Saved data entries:
============
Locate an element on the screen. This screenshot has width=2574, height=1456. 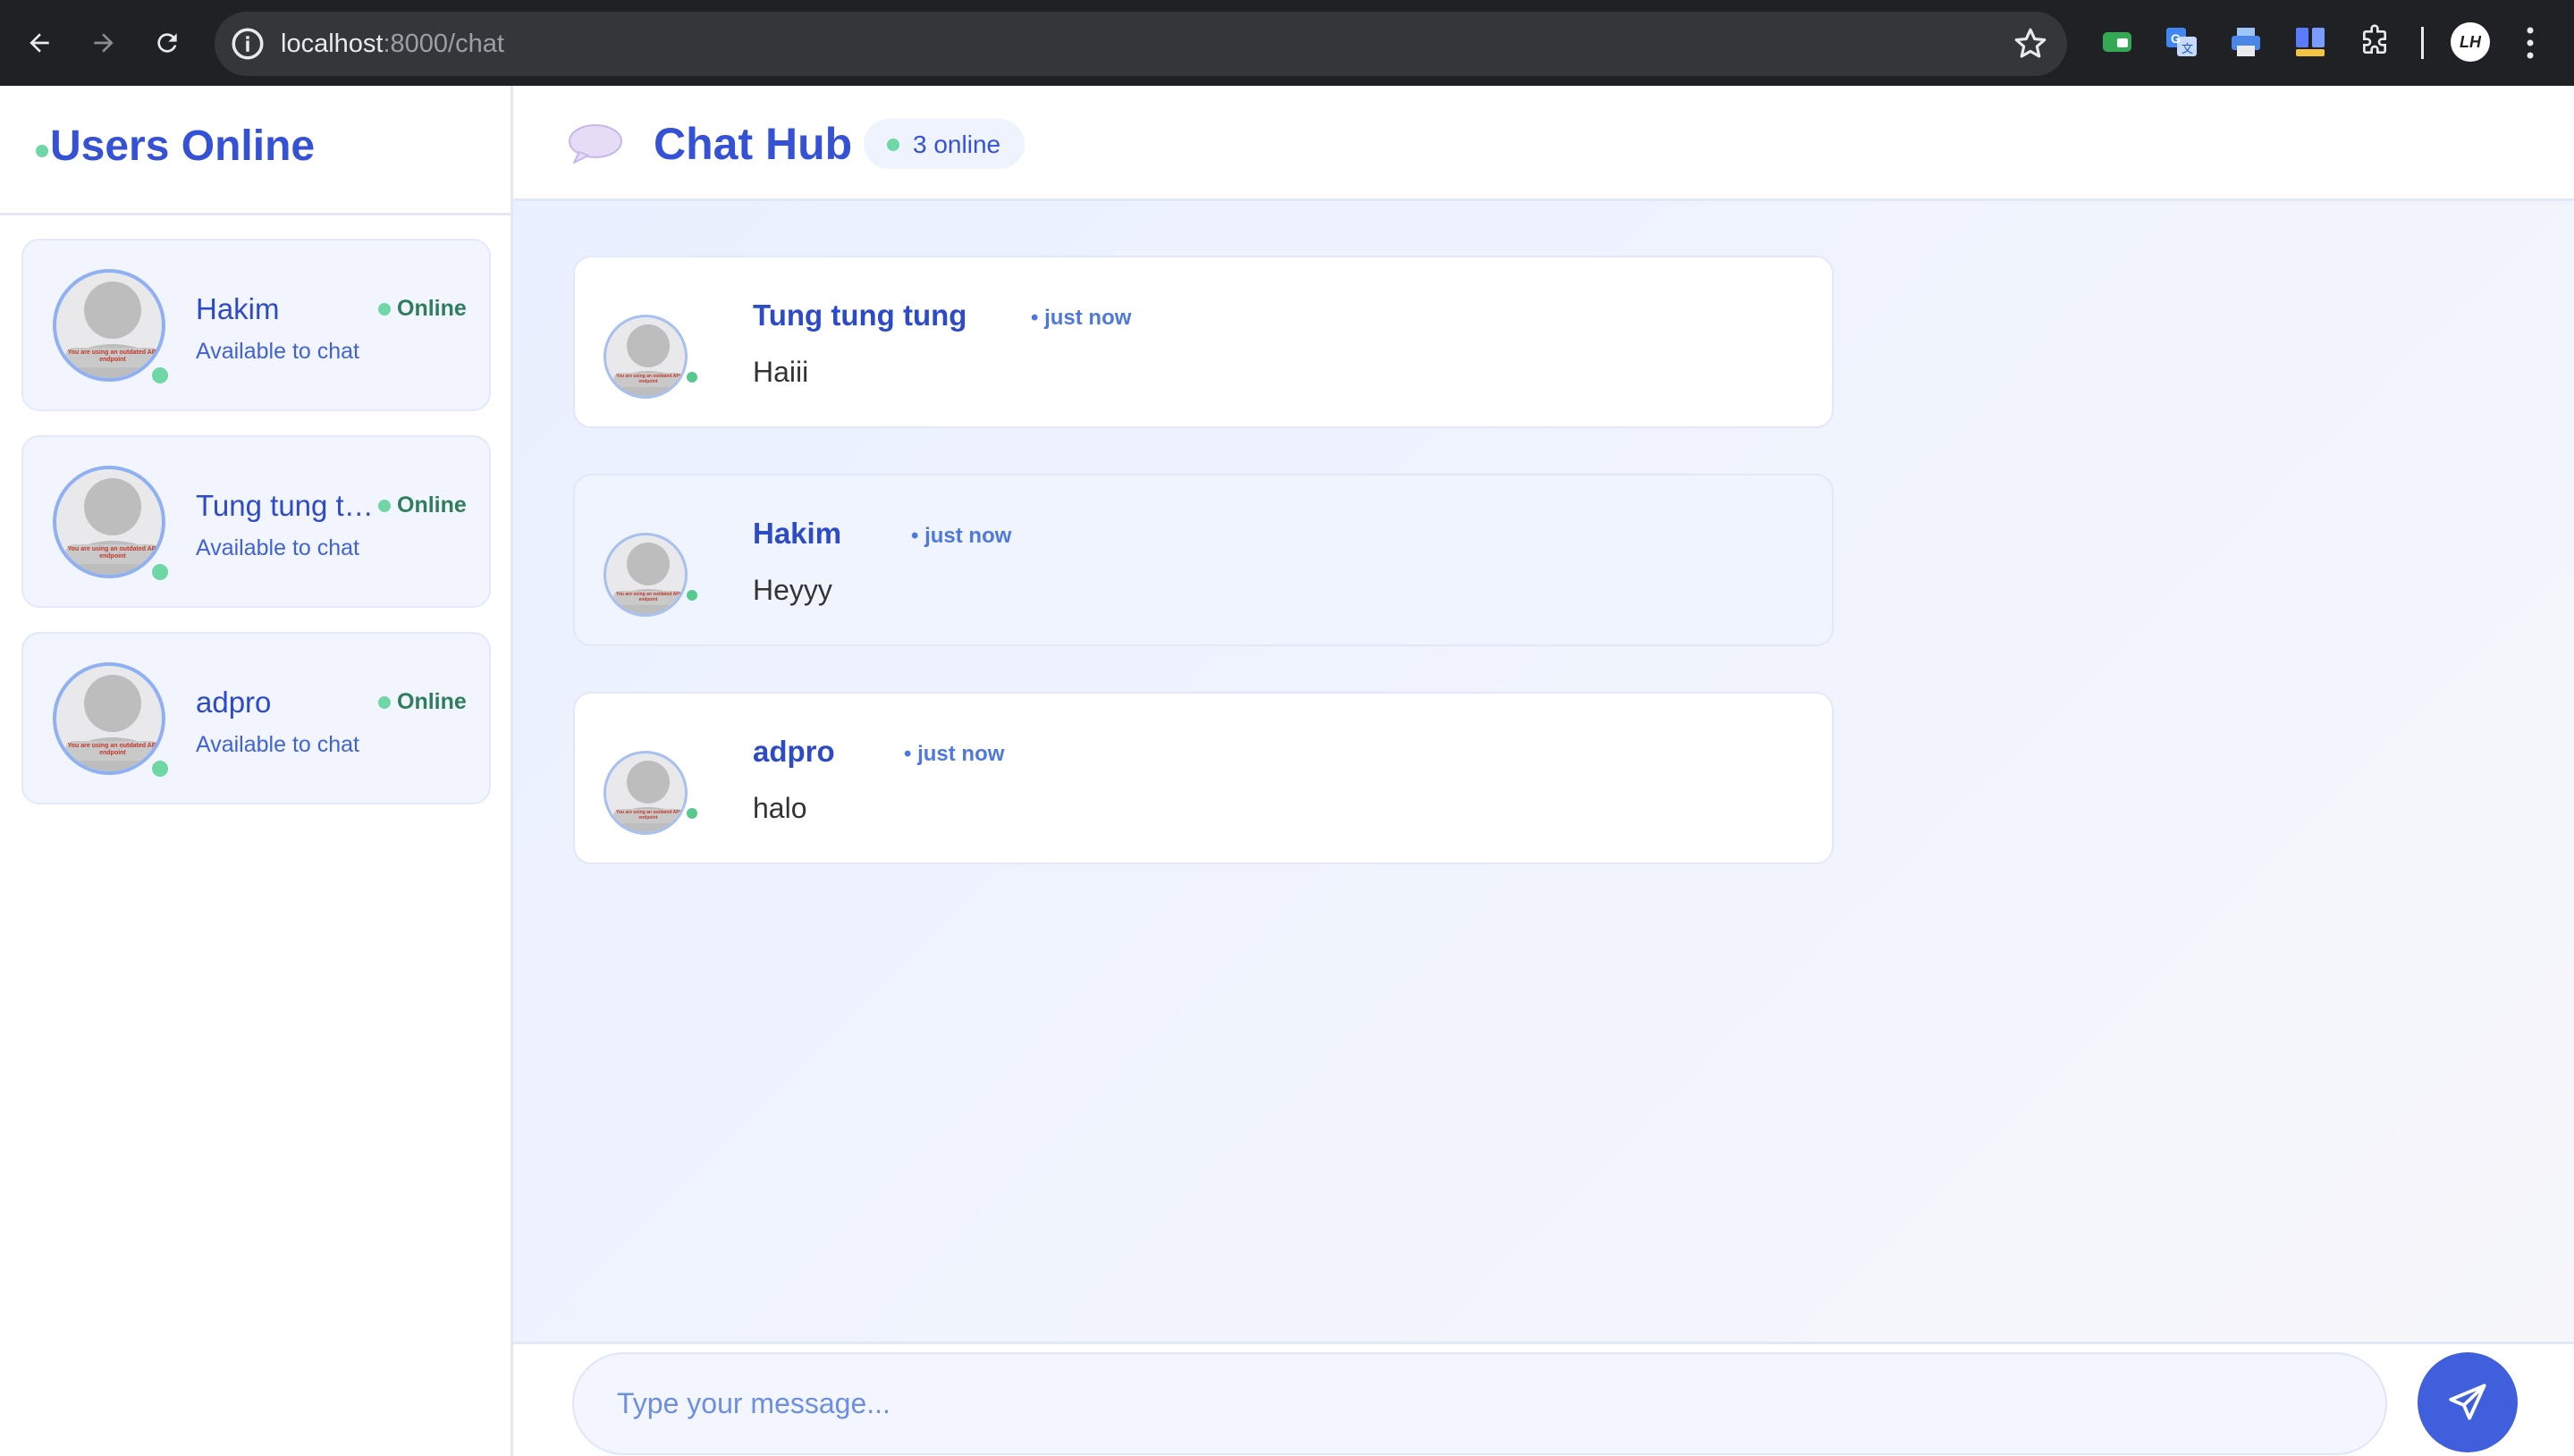
forward-arrow-icon is located at coordinates (104, 43).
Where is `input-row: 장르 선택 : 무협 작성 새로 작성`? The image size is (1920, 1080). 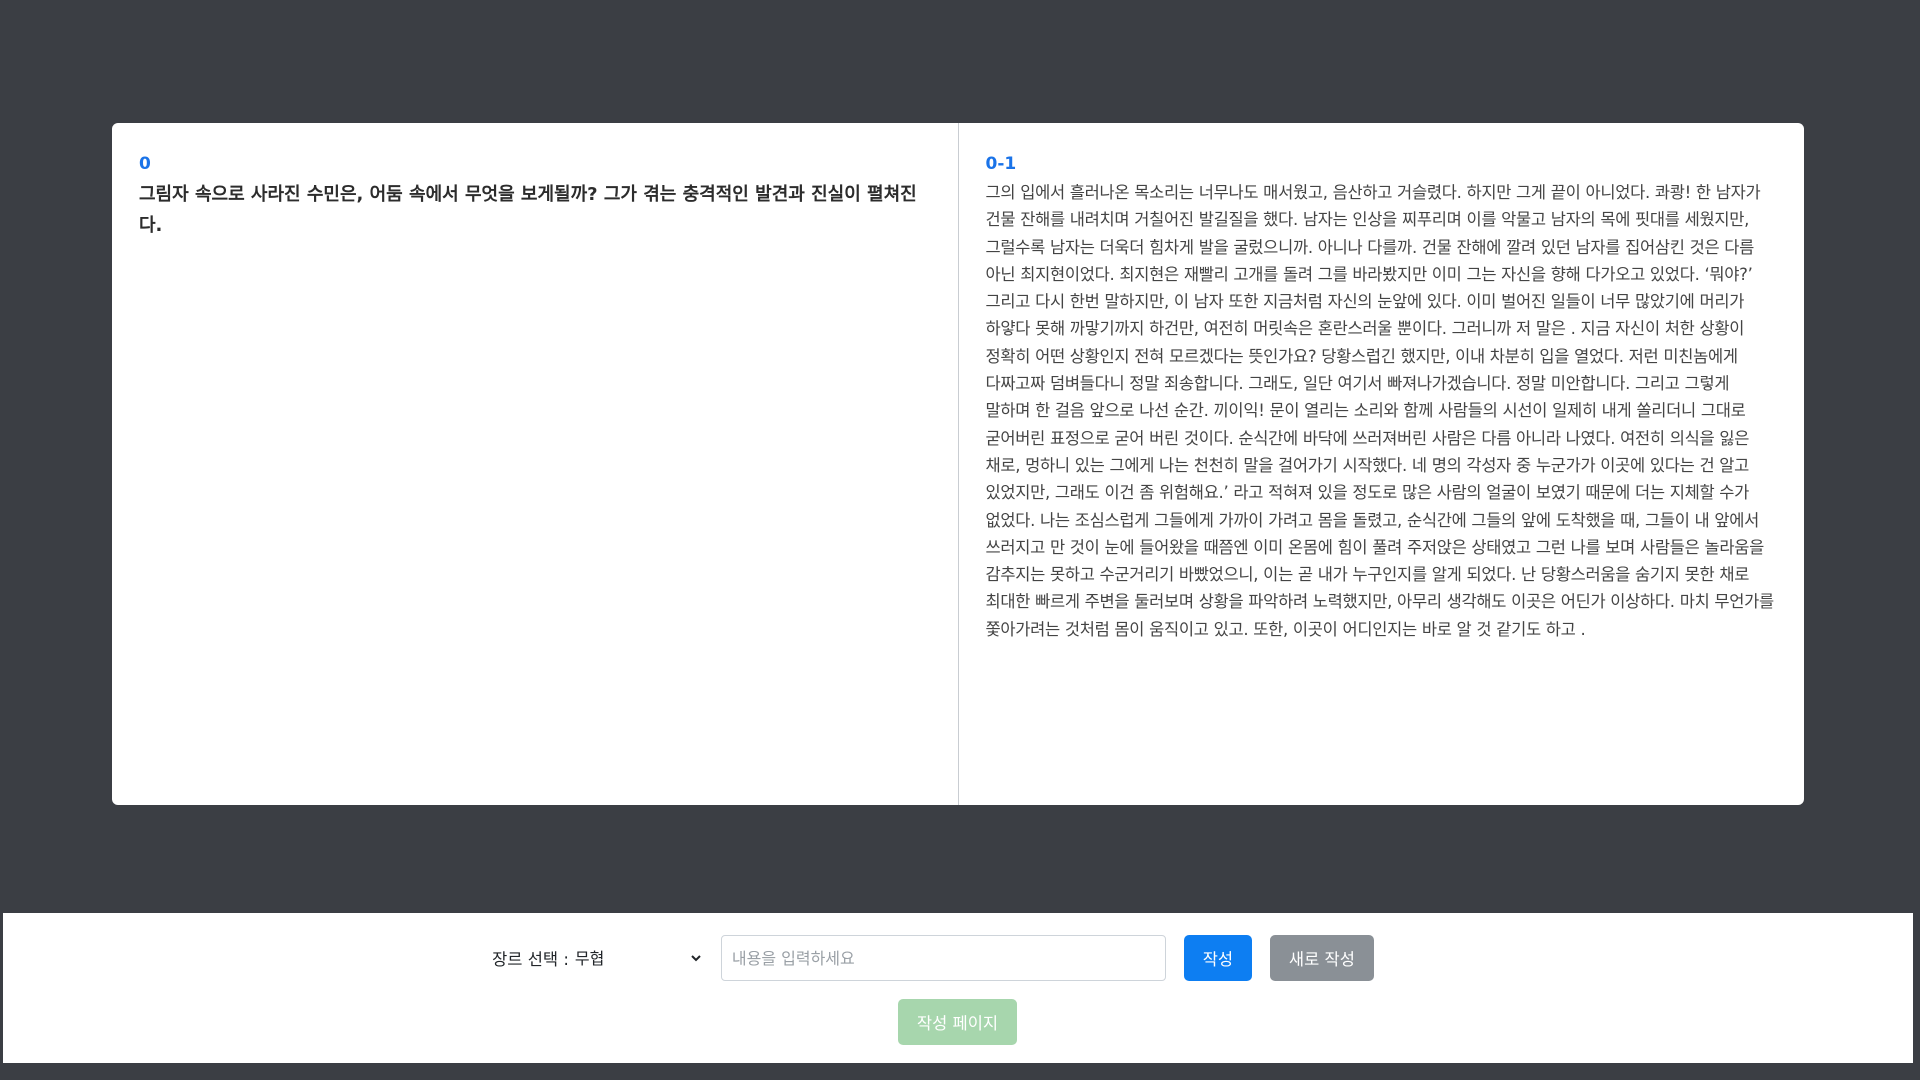
input-row: 장르 선택 : 무협 작성 새로 작성 is located at coordinates (958, 958).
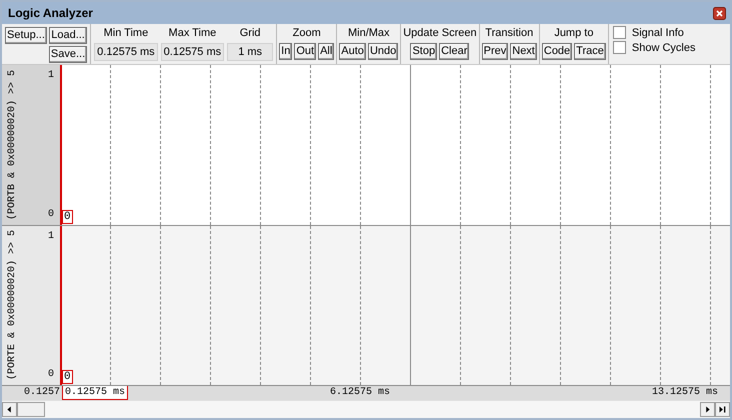 This screenshot has height=420, width=732. What do you see at coordinates (495, 52) in the screenshot?
I see `toolbar-button: Prev` at bounding box center [495, 52].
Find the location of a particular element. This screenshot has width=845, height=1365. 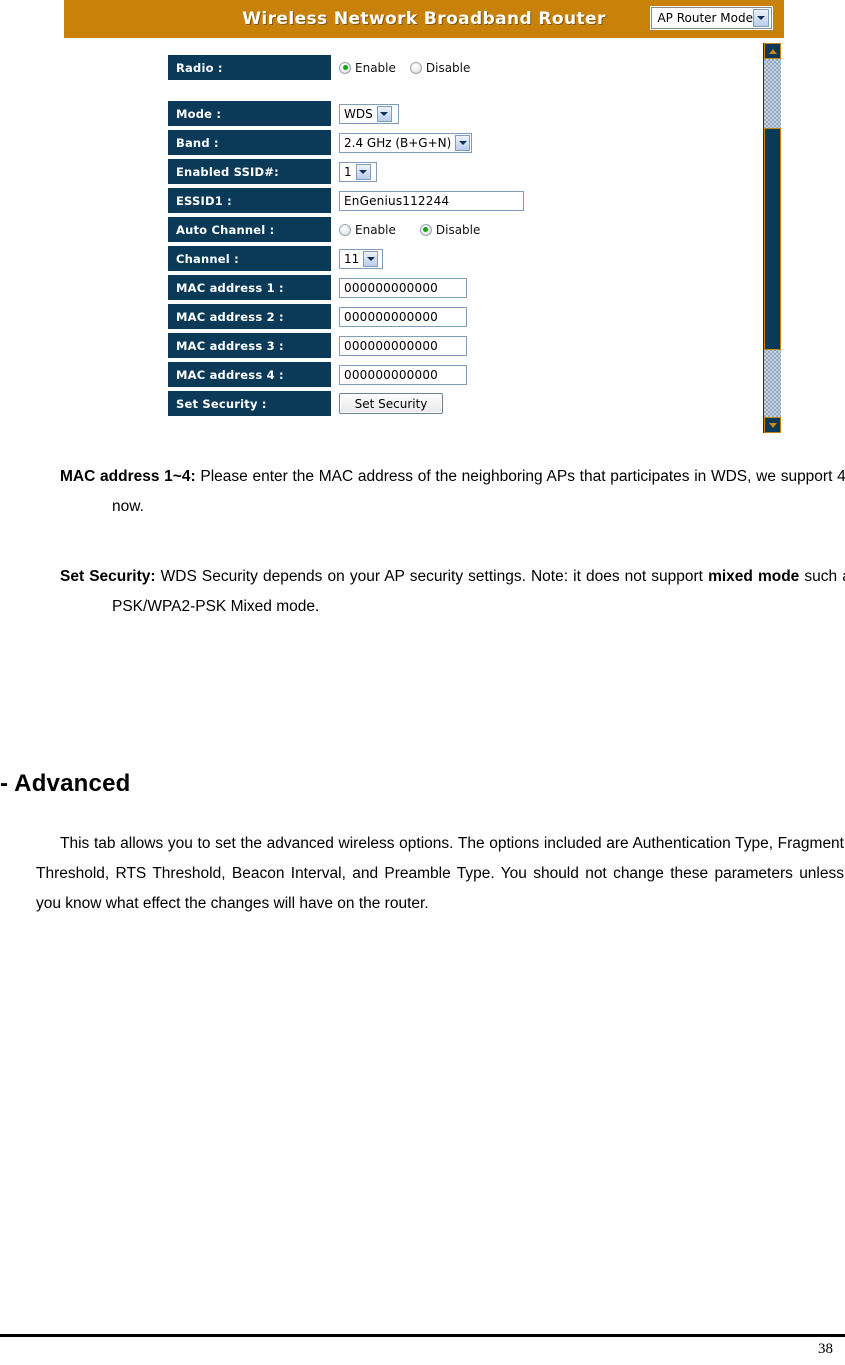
============
ASSIGNED TASK:
Copy the rows above word for word, omitting the pictures.

EXERCISE RESULT:
Locate an element on the screen. This screenshot has width=2574, height=1456. 
forward-arrow-icon is located at coordinates (104, 43).
Where is `input-row: 장르 선택 : 무협 작성 새로 작성`? The image size is (1920, 1080). 
input-row: 장르 선택 : 무협 작성 새로 작성 is located at coordinates (958, 958).
 This screenshot has height=420, width=732. What do you see at coordinates (495, 52) in the screenshot?
I see `toolbar-button: Prev` at bounding box center [495, 52].
Find the location of a particular element. This screenshot has width=845, height=1365. 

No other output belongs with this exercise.